Saya mengingatkan kembali laporan lima artikel itu untuk menunjukkan bahwa dibutuhkan satu dekade lebih bagi Indonesia untuk menjual melalui secara daring. Ketika tata niaga buku abad ke-21 yang diperkenalkan Amazon di pergantian alaf itu telah merontokkan banyak toko buku di dunia, di Indonesia pergerakan tersebut baru menggejala. Apa yang dilakukan secara revolusioner oleh Amazon itu selama satu dekade hanya direspons sebagai sekadar informasi dan gaya-gayaan, serta tidak ditanggapi secara sistematis dan menyeluruh oleh pemain buku yang mapan. Alasan yang kerap dimunculkan: tata niaga buku mengikuti gaya konsumsi orang banyak.

Yang menarik adalah pergerakan yang ekstensif justru dilakukan pelaku perbukuan di tingkat akar rumput. Dengan caranya yang serabutan, tapi dilakukan dengan keyakinan yang penuh, niagawan-niagawan buku berwajah baru dan segar ini menyapa konsumen buku langsung ke pintu-pintu akun sosial mereka. Tiap hari, mereka berseliweran di lini masa Facebook, Twitter, dan Instagram untuk memberi tahu bahwa satu setengah dekade sudah cukup untuk mengamati dan menunggu kemunculan pola perniagaan buku yang adil dan emansipatif, bahwa kekuasaan toko buku "yang itu-itu saja", yang nyaris tak disentuh sistem perundang-undangan-karena memang Undang-Undang Buku sudah satu dekade membeku sebagai "draf" di gedung parlemen-mesti "berbagi". Serta pola pembagian dan distribusi kuasa dalam tata niaga itu bukan bersandar pada hubungan belas kasih, melainkan direbut.

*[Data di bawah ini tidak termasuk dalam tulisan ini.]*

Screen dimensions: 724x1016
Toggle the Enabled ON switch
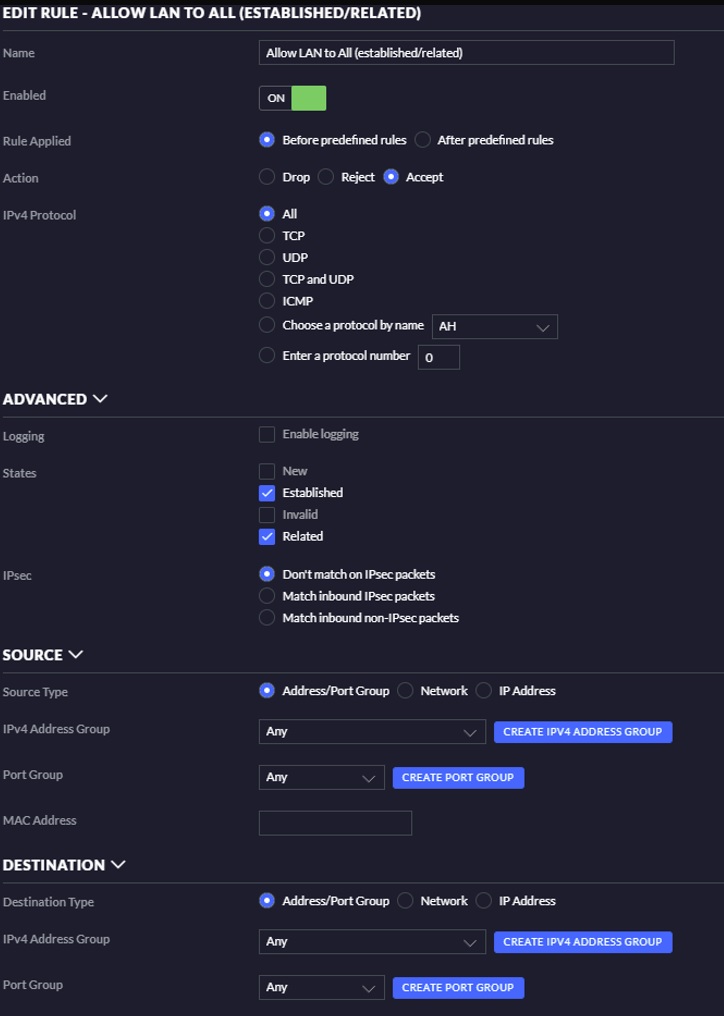point(292,98)
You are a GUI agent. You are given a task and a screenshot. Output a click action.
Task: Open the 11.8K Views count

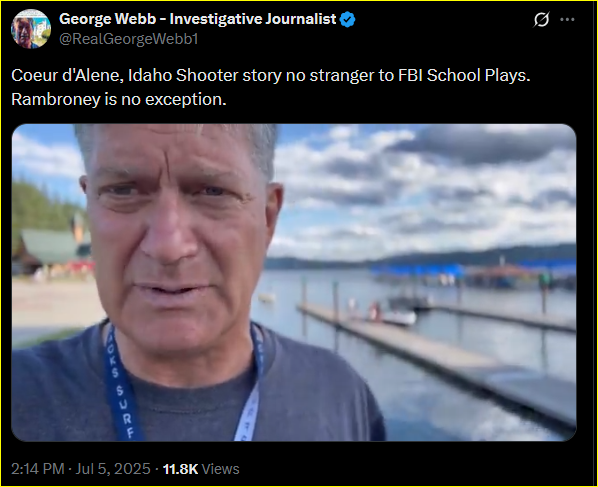201,469
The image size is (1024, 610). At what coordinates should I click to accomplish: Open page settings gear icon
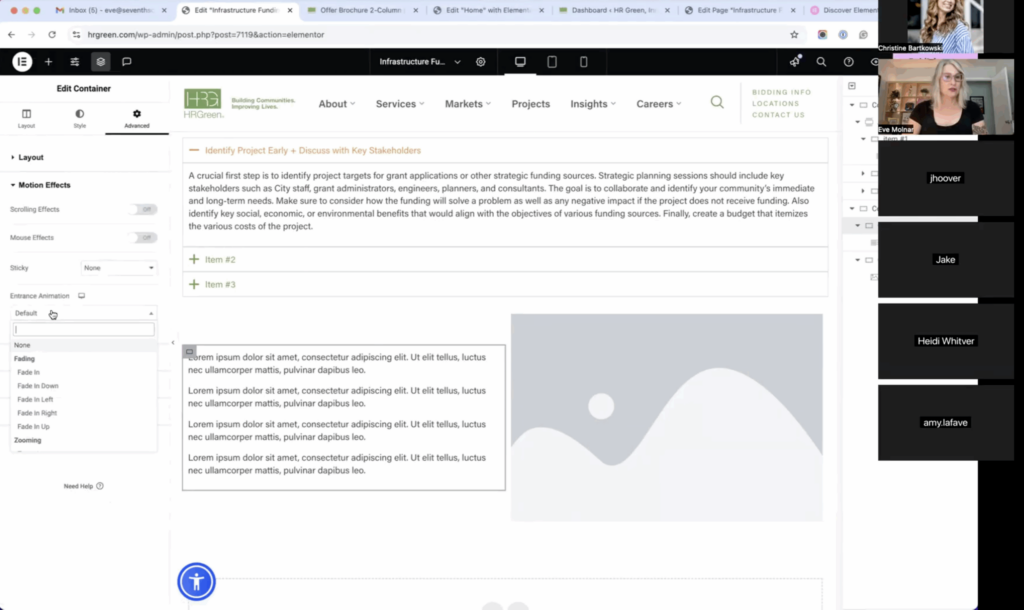[x=481, y=61]
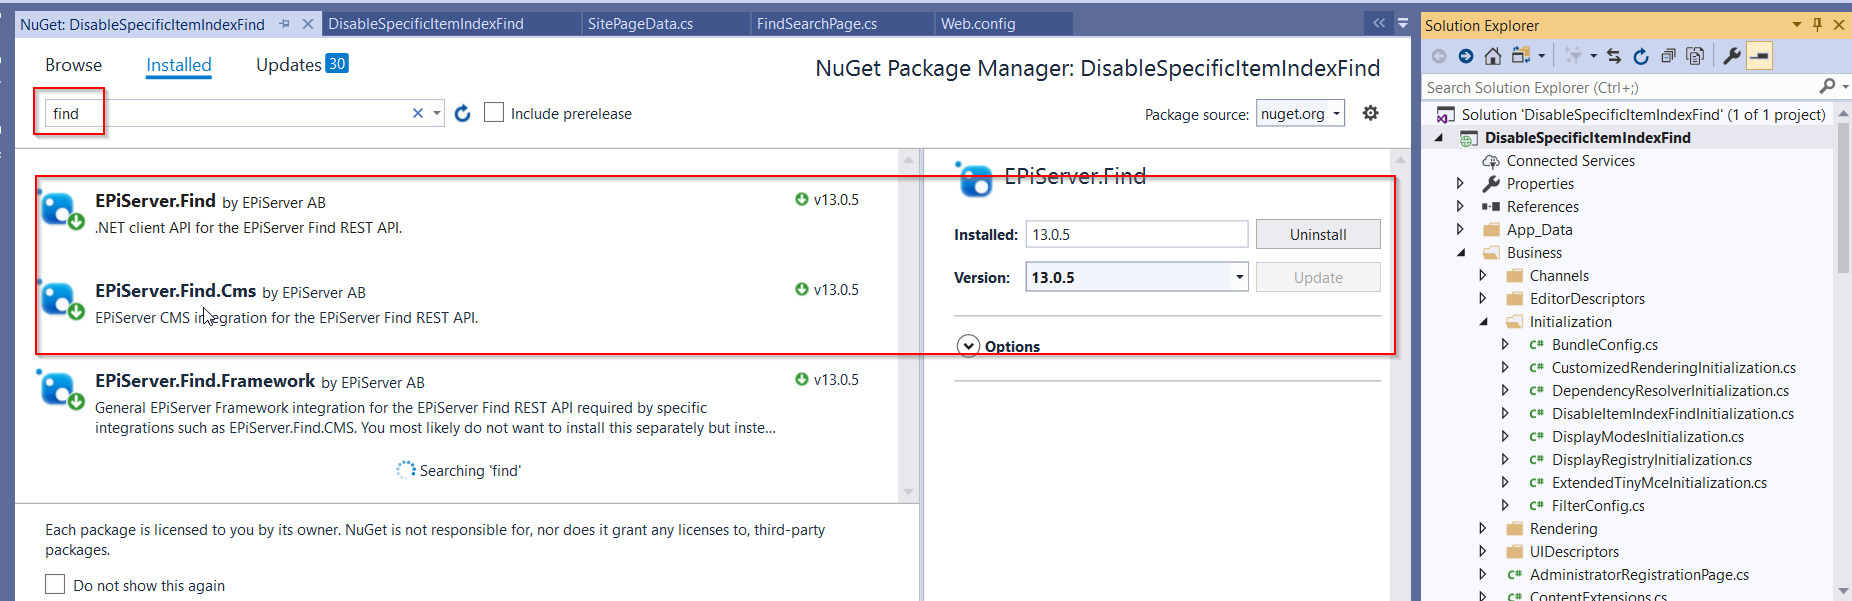
Task: Click the Uninstall button
Action: (1317, 234)

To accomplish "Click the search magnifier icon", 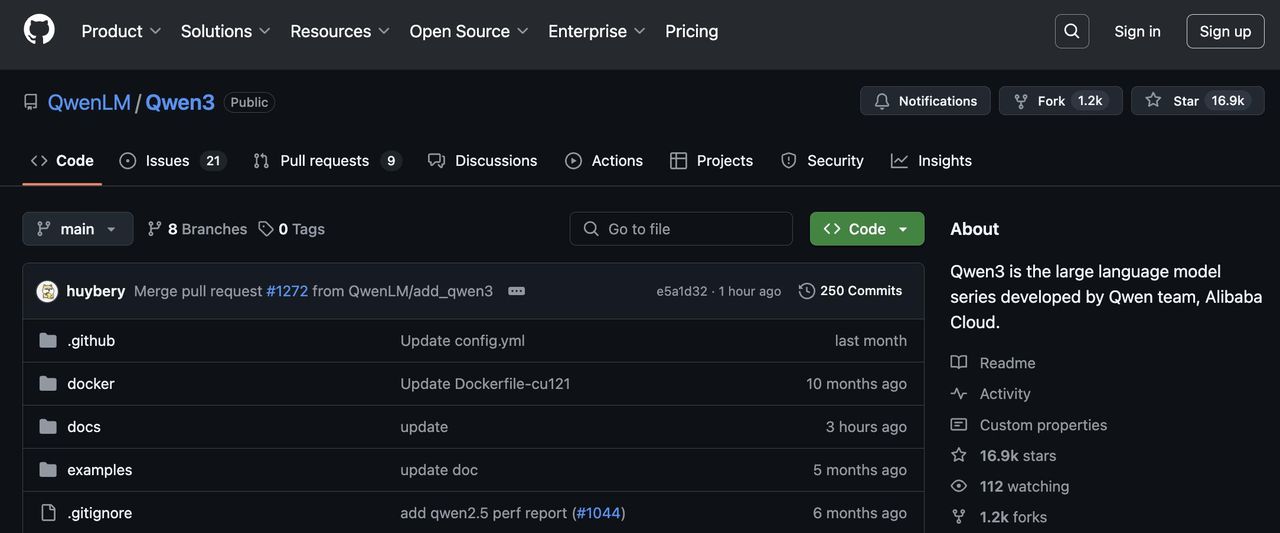I will coord(1072,31).
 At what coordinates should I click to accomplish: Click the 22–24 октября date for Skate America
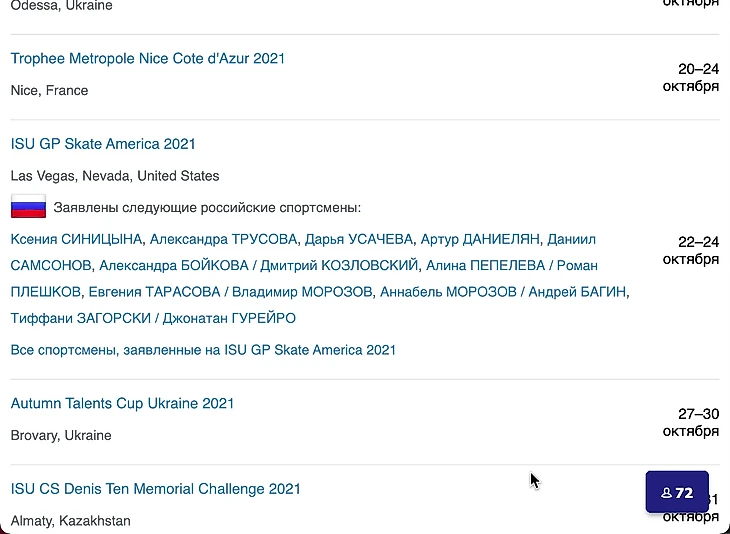(691, 250)
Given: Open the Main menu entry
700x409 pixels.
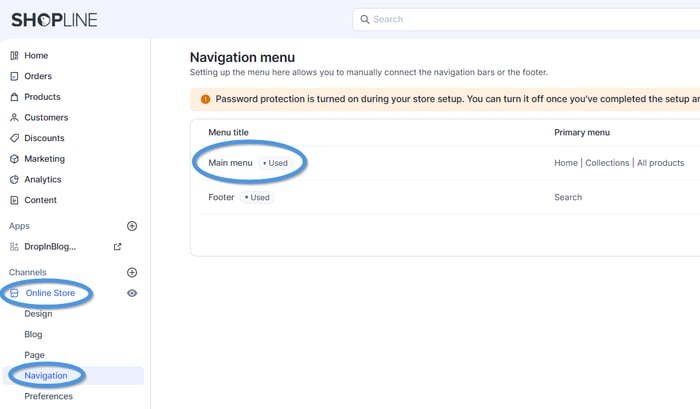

Sebagaimana nasib reformasi atau perubahan yang selalu dibajak, para tenaga muda penggerak tata niaga buku "gaya baru" ini bisa jadi bernasib sama sialnya. Si super besar selalu menunggu waktu yang tepat ketika pasar baru itu terbuka dan kalkulasi dagang dianggap menguntungkan. Jika itu yang terjadi, wilayah ini bakal diserobot tanpa ampun, kasar, selaiknya negeri tanpa payung aturan niaga yang adil.

Mungkin seperti inilah potret mereka yang selalu berdiri dalam barisan kecil sambil meneriakkan-meminjam judul single Efek Rumah Kaca-"pasar bisa diciptakan" dengan segala perjudiannya. Kita melihat pasar baru itu memang ada, pasar yang bukan karena ada dengan sendirinya, tapi diciptakan oleh segelintir orang yang berusaha sekuat-kuatnya memberi tahu bahwa kemungkinan-kemungkinan baru selalu terbuka untuk dijelajahi.

Memang, niaga yang marak di lini ini masih berupa penjualan buku-buku yang berstatus "barang retur" dari toko buku yang itu-itu juga. Namun, terkait dengan makin tingginya biaya transportasi, kekerasan luar rumah kian marak, dan infrastruktur Internet yang makin kuat dan membaik, potensi penjualan buku berbasis Internet dinilai menjanjikan. Apalagi tata niaga baru ini bisa memangkas banyak biaya operasional yang umumnya menjadi momok bagi pelaku niaga buku tradisional, misalnya sewa gudang dan gedung etalase buku yang representatif. Jadi, selamat datang tata niaga baru buku.